— start Passage provided —

Re: [PR] [SPARK-50714][SQL] Enable schema evolution for TransformWithState when Avro encoding is used [spark]

via GitHub Fri, 03 Jan 2025 12:51:04 -0800


anishshri-db commented on code in PR #49277:
URL: https://github.com/apache/spark/pull/49277#discussion_r1902148602



##########
sql/core/src/main/scala/org/apache/spark/sql/execution/streaming/state/StateSchemaCompatibilityChecker.scala:
##########
@@ -163,25 +157,47 @@ class StateSchemaCompatibilityChecker(
   private def check(
       oldSchema: StateStoreColFamilySchema,
       newSchema: StateStoreColFamilySchema,
-      ignoreValueSchema: Boolean) : Unit = {
+      ignoreValueSchema: Boolean,
+      schemaEvolutionEnabled: Boolean): StateStoreColFamilySchema = {
+
+    def incrementSchemaId(id: Short): Short = (id + 1).toShort
+
+    // Initialize with old schema IDs
+    var resultSchema = newSchema.copy(
+      keySchemaId = oldSchema.keySchemaId,
+      valueSchemaId = oldSchema.valueSchemaId
+    )
     val (storedKeySchema, storedValueSchema) = (oldSchema.keySchema,
       oldSchema.valueSchema)
     val (keySchema, valueSchema) = (newSchema.keySchema, newSchema.valueSchema)
 
     if (storedKeySchema.equals(keySchema) &&
       (ignoreValueSchema || storedValueSchema.equals(valueSchema))) {
       // schema is exactly same
+      oldSchema
     } else if (!schemasCompatible(storedKeySchema, keySchema)) {
       throw 
StateStoreErrors.stateStoreKeySchemaNotCompatible(storedKeySchema.toString,
         keySchema.toString)
+    } else if (!ignoreValueSchema && schemaEvolutionEnabled) {
+      // Check value schema evolution
+      val oldAvroSchema = 
SchemaConverters.toAvroTypeWithDefaults(storedValueSchema)
+      val newAvroSchema = SchemaConverters.toAvroTypeWithDefaults(valueSchema)
+
+      val validator = new 
SchemaValidatorBuilder().canReadStrategy.validateAll()

Review Comment:
   What happens if new schema is not compatible with old for evolution ?

— end Passage provided —

_The tasks_
1. Put the reviewer's question in the code review above, "What happens if new schema is not compatible with old for evolution ?", into Spanish.
2. From the code review above, copy out the part that starts with the words containing "val (storedKeySchema, storedValueSchema)" and ends with "valueSchema) = (newSchema.keySchema, newSchema.valueSchema)".

— start Supplied data —

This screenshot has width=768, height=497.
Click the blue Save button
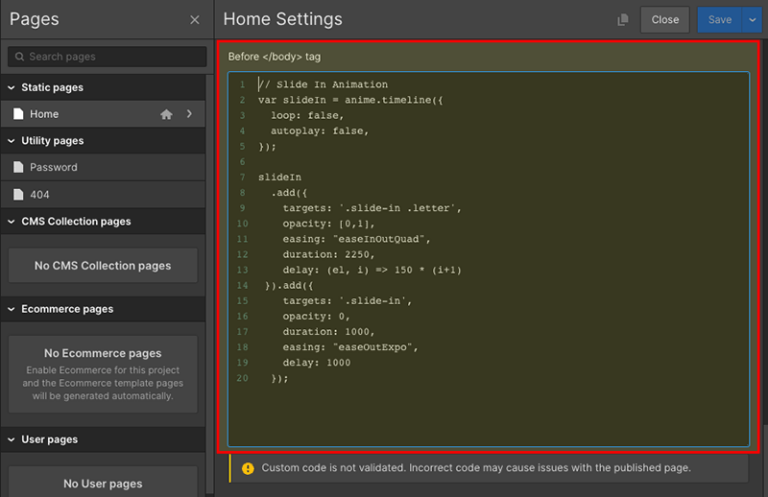(x=720, y=20)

— end Supplied data —

_Exercise responses_
1. ¿Qué pasa si el nuevo esquema no es compatible con el anterior para la evolución?

2.
val (storedKeySchema, storedValueSchema) = (oldSchema.keySchema,
       oldSchema.valueSchema)
     val (keySchema, valueSchema) = (newSchema.keySchema, newSchema.valueSchema)